The Slovak Spectator spoke to its director, Henry Silva, about the institute and about his experience in Slovakia.
The Slovak Spectator (TSS): How long has the Canadian Bilingual Institute been in Slovakia and what does it do?
Henry Silva (HS): We opened two and a half years ago. We've so far only been open in Bratislava but we will soon be expanding to Košice. Last year we had a little over a thousand students; maybe around a hundred students have been to Canada through us already. They are studying, working, or just travelling in Canada.
CBI lies on Obchodná street.
photo: Conrad Toft
TSS: Do you have any estimates on how many Canadians live in Slovakia?
HS: I couldn't give you an exact estimate, but I can tell you that we have around a hundred members or potential members of the chamber of commerce that have some kind of a relation to Canada. They are either Canadian Slovak, or they're Canadians or they have some kind of connection to Canada.
TSS: What are the types of activities you do together as a community?
HS: On Canada Day the chamber of commerce will be having a sports event with the other chambers. We also have trade missions, when for example, the ambassador comes, and we are involved with new investors coming to Slovakia who are Canadian.
TSS: Can you say what specific services the institute provides?
HS: The possibilities at the institute are to learn English or French. After graduating from the institute you can study in Canada without taking an ESL programme at a Canadian university. It also helps people get prepared to go to Canada, because now there is a new rule that you have to take a test before you can be accepted to go to Canada.
Another thing we do is act as a preparation centre for TOEFL.
So we have three things we do for Slovaks wanting to go to a North American country.
TSS: So the main motivation for people that come to the institute is that they want to move to Canada?
HS: They either want to move or they work for a North American company.
TSS: Is the number of people that want to move to Canada increasing?
HS: It's definitely increasing. More and more people want to move to Canada. It's also becoming more and more complicated to do so because of this great demand. What the Canadian government has done is to accept people from abroad proportionally to the total population of the country. So more people can be accepted from a country with a bigger population. Slovakia has a population of only 5.5 million, so it hits the quota and people have to wait as long as one and a half years to get accepted to travel. It's getting more and more difficult.
TSS: Are there any other criteria that determine who gets to travel?
HS: I'm not an immigration officer, but I know you must meet a certain number of points to be accepted to get a latent emigrant status. You get those points by having a university degree, by having work experience, by having the right age - you have to be between 25 and 40. If you have a family member in Canada, that gives you points, if you speak English and French that gets you points and there are also some other things you need. You need some money on your bank account to support yourself for the initial period, so you don't go on welfare.
Sometimes the conditions change almost every other month. So it's good to check the website.
TSS: What are, in your opinion, the main problems that Canadians who come here to work or travel experience?
HS: Usually it's visa problems.

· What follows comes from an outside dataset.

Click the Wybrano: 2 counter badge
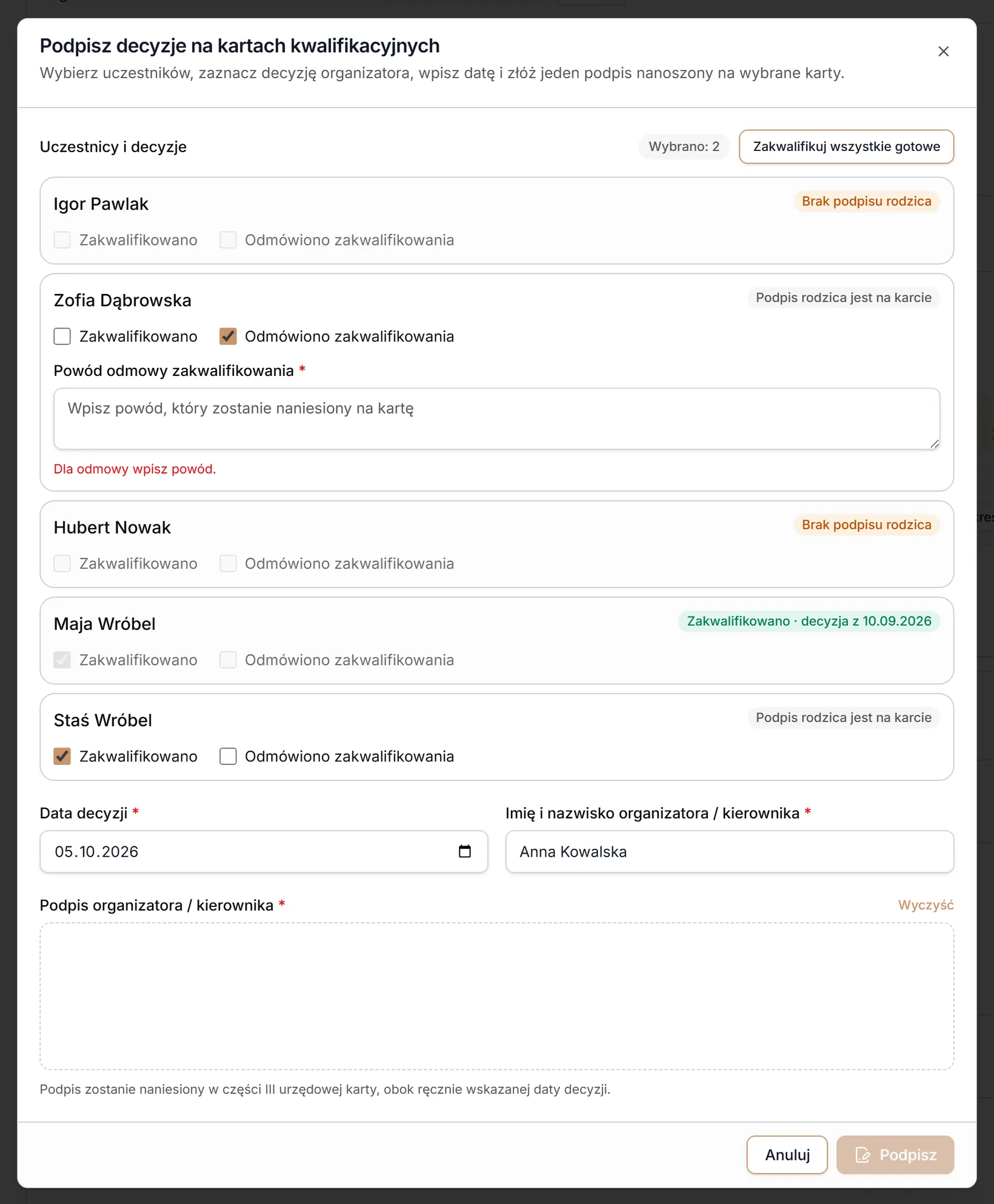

It's quite difficult for Canadians who are alone to get visas in Slovakia. If they don't know how to do it, there are lots of agencies that help them. These obviously charge them a fee.
That's the greatest complication. They do that because it's part of European rules. Slovakia is trying to fit into European rules, so it's getting harder for Canadians to come here.
TSS: Besides the visa requirement, how is life in Slovakia different for Canadians?
HS: Certain provinces in Canada are comparable to Slovakia, others are very different. I'm from Vancouver, so I can be more specific about Vancouver. Definitely, the people in Slovakia are a little bit more relaxed, but it's coming to be a trend that people in Bratislava are a little bit busier, a little more nervous, having less time to relax. So that trend is coming to Bratislava.
People from other countries say the same - Slovakia is an excellent place to be, with great people.
However, thinking about the business aspect, it's definitely more difficult to do business in Slovakia than, let's say, Vancouver.
TSS: When you tell someone you're from Canada, what is usually the first thing they say?
HS: To be 100 percent honest with you, my mother is Slovak, so I have a Slovak background, but I also have a Canadian background and I have a lot of Canadian friends in Slovakia.
Business people also respect the ideas of foreigners, whether it's from Germany, Canada or the US, because they want to be like the Western countries.
So they respect that, but do they go out with foreigners? I think at the end of the party, the Slovaks will be with the Slovaks and the Canadians will be with Canadians.